Tak pakai evaluasi mendalam. Sebut saja cuplikan UU 23/2014, menyebutkan gubernur sebagai wakil Pemerintah Pusat berdasarkan asas Dekonsentrasi. Semangkin akrab jika gubernur sama-sama kawan partai. Gubernur tak perlu main cuwil APBD. Peluang emas dari jika mampu mengakomodir kepentingan bandar politik, manusia ekonomi menjadi kebijakan gubernur, ketetapan daerah. Mereka tahu diri, tahu rasa terima kasih. Padahal masuk kontrak politik.

SIMPUL AWAL
Stabilisasi moral politik terkendala dan terkendali. Moral politik rubuh-rubuh gedhang nusantara, pendhèrèk vs nganthèk. Pasca reformasi yang bergulir laju, meluncur deras dari puncaknya, 21 Mei 1998. Indonesia kian mendaulatkan diri sebagai negara berkembang. Kran demokrasi mengucur deras ke segala arah. Bak kuda liar bebas dari pingitan Orde Baru.
■ ■ ■
DAFTAR TUGAS.
(1) Menurut teks tentang moral politik pascareformasi, pada tanggal berapa reformasi meluncur deras dari puncaknya?
(2) Lanjutkan teks tentang moral politik pascareformasi mulai dari sesudah kalimat terakhirnya.

DATA TERCATAT.
■ ■ ■
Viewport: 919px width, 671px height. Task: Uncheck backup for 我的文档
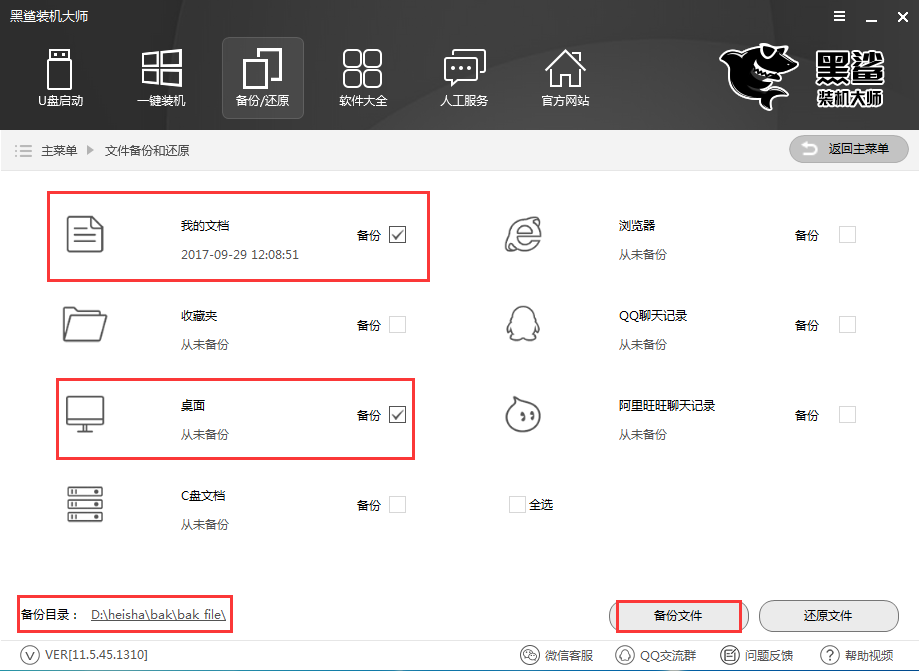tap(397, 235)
■ ■ ■
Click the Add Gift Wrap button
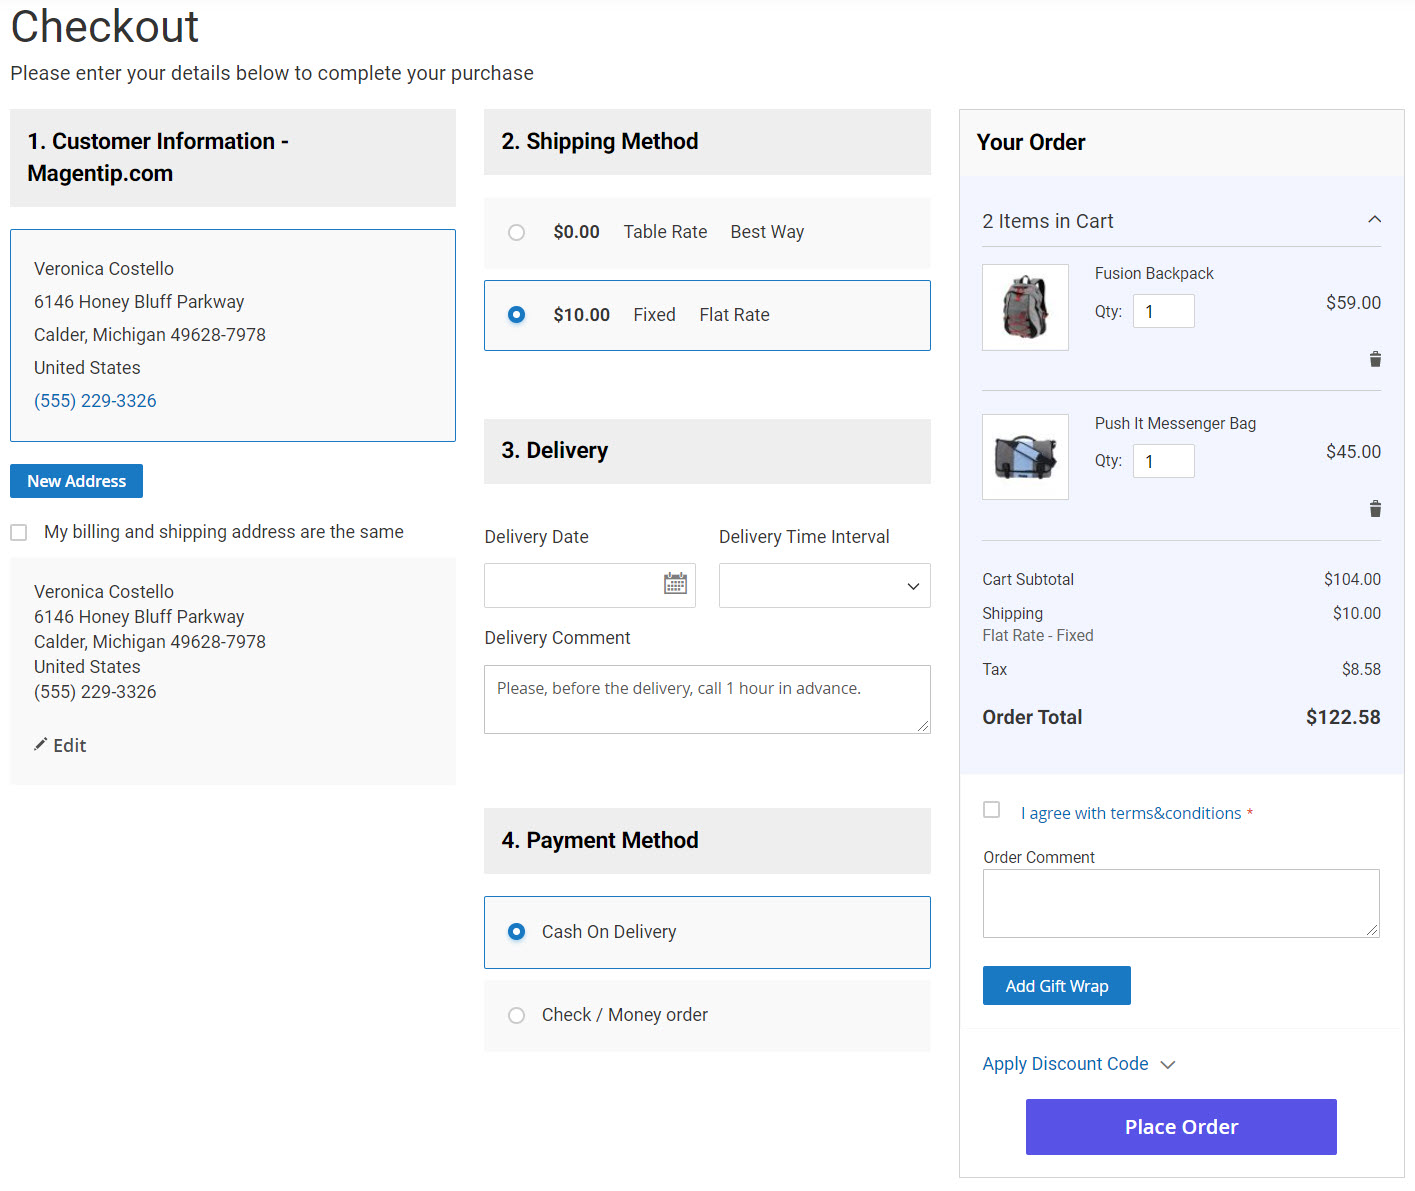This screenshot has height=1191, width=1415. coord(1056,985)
■ ■ ■
HASIL TUGAS.
(1) 21 Mei 1998.

(2)
Masalah mendasar, politik berkembang ke samping dan ke atas. Kurang mengakar ke bawah. Musim hujan, jelang pesta demokrasi, sibuk mendirikan sebuah bentukan partai politik. Anak bangsa pribumi banyak akal. Model politik nusantara identik dengan otomotif. Mobil yang di negara pembuatnya, pabriknya sudah bubar. Namun sang mobil masih bersliweran di jalan. Minimal menjadi barang antik. Belum lagi keahlian merakit dengan sistem kanibal, oplosan. Modifikasi agar modis, klasik maupun mendongkrak wibawa.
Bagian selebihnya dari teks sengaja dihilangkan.